Esta publicação refere que no primeiro bordel alemão que começou a funcionar com o sistema de preço fixo, o cliente fazia, em média, sexo com 2,7 mulheres por visita. Percebe-se, pela existência de 0,7 mulheres, que há anões no negócio. Ou então sofrem do mesmo problema que os incêndios em Portugal. Enviam para o terreno meios humanos quando, se investissem em humanos completos, o fogo provavelmente seria extinto em metade do tempo. A mesma publicação refere que o cliente passava o resto do tempo a beber ou a jogar nas máquinas, o que confirma que os homens sofrem, em grande maioria, de problemas com o álcool e de vício do jogo. Tudo nos leva a crer que o número de frequentadores de bordeis diminuiria se os homens se encontrassem aos pares para jogar às cartas. Ninguém me tira da ideia que continuam a preferir um bom torneio de sueca com cerveja à descrição e levar de prémio um bacalhau para casa, para comer em família, do que comer ali um e levar em casa, da família. Neste bordel, a maioria das mulheres era do Leste Europeu, mas diziam-se italianas ou espanholas. Eram rapidamente traídas pelo sotaque e patriotismo, quando, em pleno acto, gritavam: "Filho da Putin".

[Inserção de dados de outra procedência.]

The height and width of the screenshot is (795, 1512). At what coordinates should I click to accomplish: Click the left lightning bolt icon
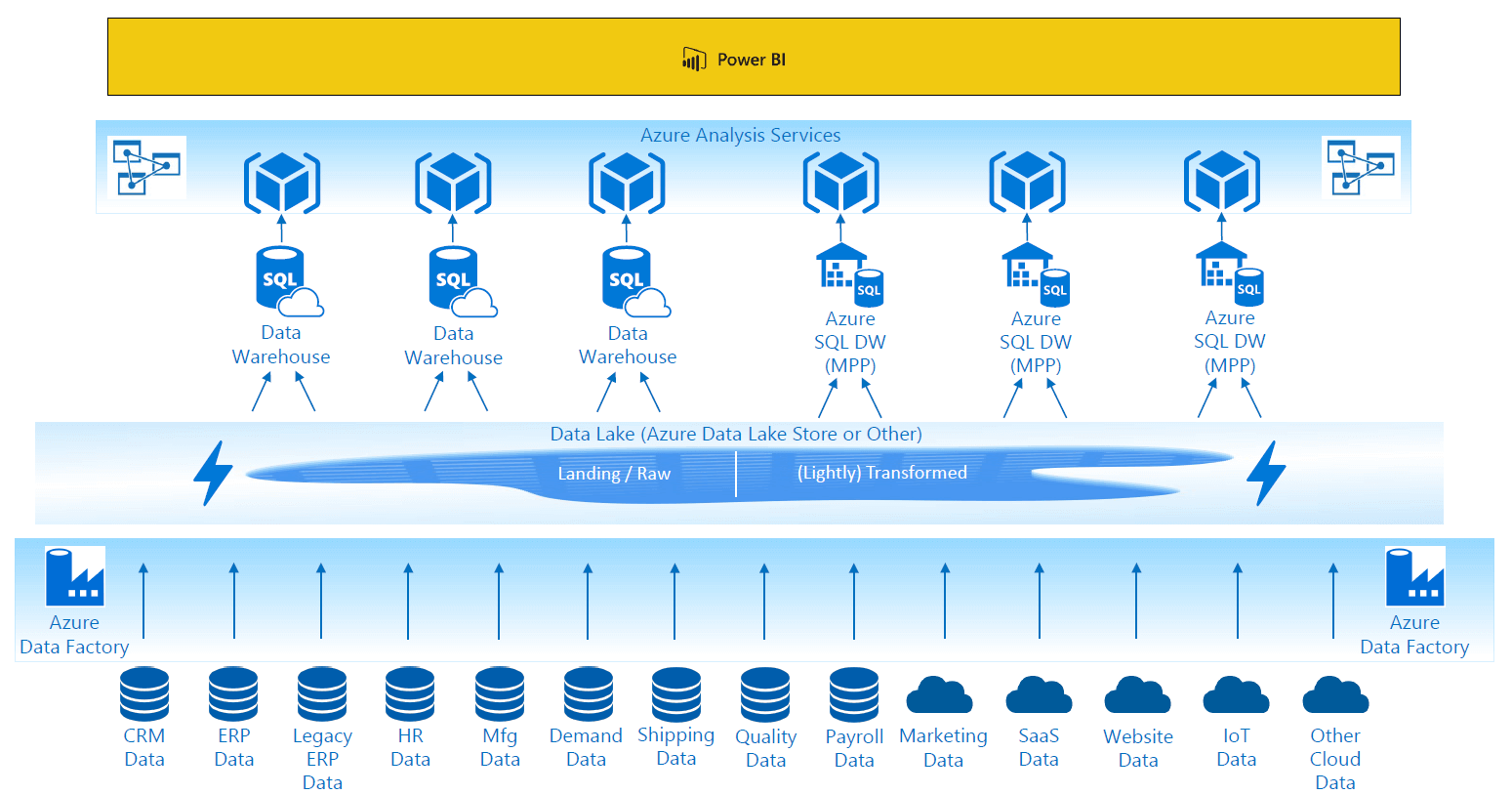(x=213, y=473)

Um dos maiores bordéis de Berlim tem um ginásio, onde apenas se pode treinar sem roupa. Se, por um lado, a obrigatoriedade de usar preservativo nestes estabelecimentos veio diminuir o número de doenças sexualmente transmissíveis, por outro lado houve um aumento de casos de pneumonia por passarem tantas horas a treinar sem roupa.  O SPA, que tem sauna e piscina interior, é o único sítio onde não pode existir a prática de sexo, porque há que manter o respeito, a higiene e o bom nome da casa. A água é um bem precioso que escasseia.

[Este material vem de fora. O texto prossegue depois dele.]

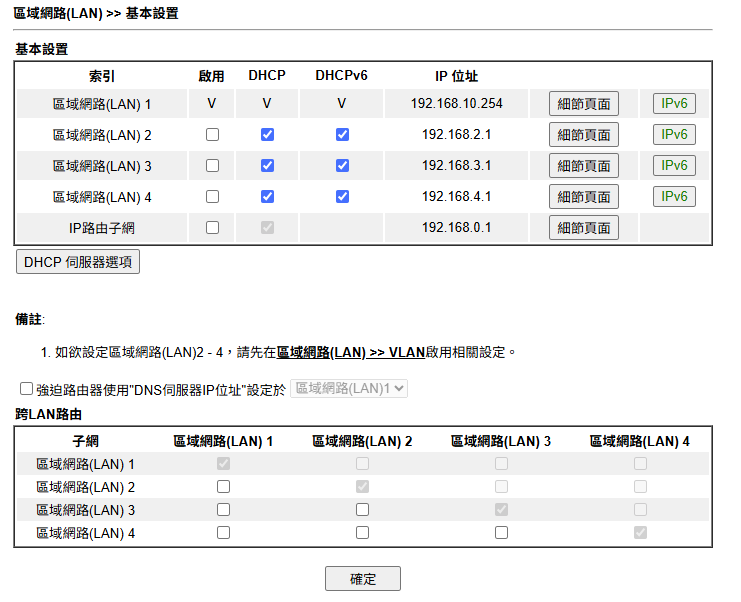The width and height of the screenshot is (741, 602).
Task: Enable the IP路由子網 啟用 checkbox
Action: [212, 228]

Dezasseis anos depois, os resultados da legalização da prostituição dividem opiniões. Há quem defenda que a exploração sexual não abrandou, que as mulheres são tratadas como objectos, que contribuiu para uma profissão menos degradante, que há uma relação assimétrica com uma supremacia do homem, que trouxe uma transparência e uma imagem positiva para as trabalhadoras do sexo e, ainda, que continua sempre a imperar o capitalismo. Já nós, por cá, continuamos a não ter opinião porque, ter e não a manifestar, inclui-nos no mesmo grupo de quem nada faz. Preferimos fechar os olhos e ignorar a história por detrás de cada rosto. Preferimos não encarar as questões com dignidade, não prevenindo, não assumindo, não entendendo, não tolerando. Viramos a cara porque a nossa vida é lá à frente, não ali ao lado.  Cientes de que o pior cego é aquele que não quer ver.

Para deixar claro, só sei destas informações porque as li. Claro que não conta aquela vez que fui a Berlim e cheguei a casa de madrugada, com fome, e só tinha massa em casa. É que, toda a gente sabe, que há poucos sítios a vender salsichas às cinco horas da manhã.